> **Extract**:
___
I read, just this week, a recipe for that dish, which called for onions to be boiled, chopped, water added, boiled, slopped into a dish and a round of toasted baguette lobbed on top. Noooooooooooooo! Quelle horreur! If that’s how you want to make it, the supermarket shelf is calling you.

At the very least, slow-simmer sliced onions in lots of melted butter. But for a great French onion soup you need a low oven, lots of time, and patience. I start it late morning, for supper. You need to slow-roast the onions for hours to attain rich caramelisation. I throw in garlic cloves too, traditional or not. By the time you grate some Gruyère on to rounds of toasted baguette, place them in bowls and pour soup over, the entire house is filled with the delightful aromas of what you’re about to eat, the palate is tripping as if on acid, the taste buds entering a trance-like state.

For the French, soups are five distinct arts – the bouillon and consommé, clear soups, the latter clarified with egg white; purée of vegetable soups thickened by the veggie starch; cream soups that need a roux or béchamel for thickening, and enriched with cream; the velouté (or blond) preparation made with white (ie veal) stock rather than milk as in the case of béchamel; and the bisque, made with shellfish (the shells being removed unless garnishing with, say, a prawn or small crayfish tail), and finished with cream. This is not to say there are not other ways of making a brilliant soup, but in this lexicon alone there is a world of possibilities, from celeriac, asparagus or lobster velouté to solferino to Stracciatella (Italian egg drop soup).

Having said all that, the great man Auguste Escoffier divides soups into two simple camps, thick and clear. In Ma Cuisine, he waxes misty-eyed on the qualities of the simple pot-au-feu, “a very French dish which, in spite of its simplicity, provides a complete meal for the soldiers and the working classes” and which is “the basis of the bourgeois croûte-au-pot and of most of the meat soups … today we see it taking place of honour on the most opulent tables under the guise of ‘Petite marmite’.” (Petite marmite: “the same as a pot-au-feu to which is added a young chicken”. As one does.)

In old France, at the bottom of a potage, on the wooden table in the country kitchen, you’d put a slice of bread. Or, in the bottom of a tureen in the Oregon-floored kombuis of the old Cape Dutch homestead at the old Cape, you’d beat fresh egg yolks with a glass of wine and a grating of mace, and pour it into the bottom of a tureen. In either case, you’d pour the hot soup you’ve just made into the tureen.
___
> **Supplied data**:
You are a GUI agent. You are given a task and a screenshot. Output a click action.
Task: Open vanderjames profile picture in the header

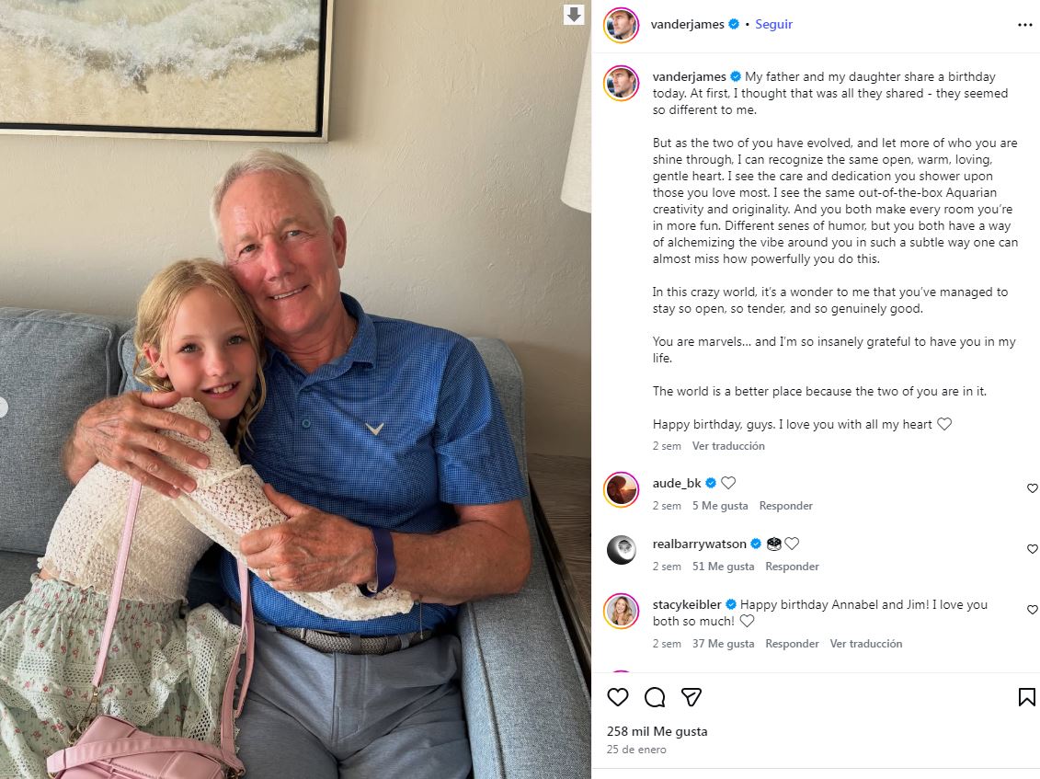(x=621, y=25)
___
> **What is expected**: Reproduce the soup piece from "Having said all" to "As one does.)", changing every "pot-au-feu" to "boiled dinner".

> **The result**:
Having said all that, the great man Auguste Escoffier divides soups into two simple camps, thick and clear. In Ma Cuisine, he waxes misty-eyed on the qualities of the simple boiled dinner, “a very French dish which, in spite of its simplicity, provides a complete meal for the soldiers and the working classes” and which is “the basis of the bourgeois croûte-au-pot and of most of the meat soups … today we see it taking place of honour on the most opulent tables under the guise of ‘Petite marmite’.” (Petite marmite: “the same as a boiled dinner to which is added a young chicken”. As one does.)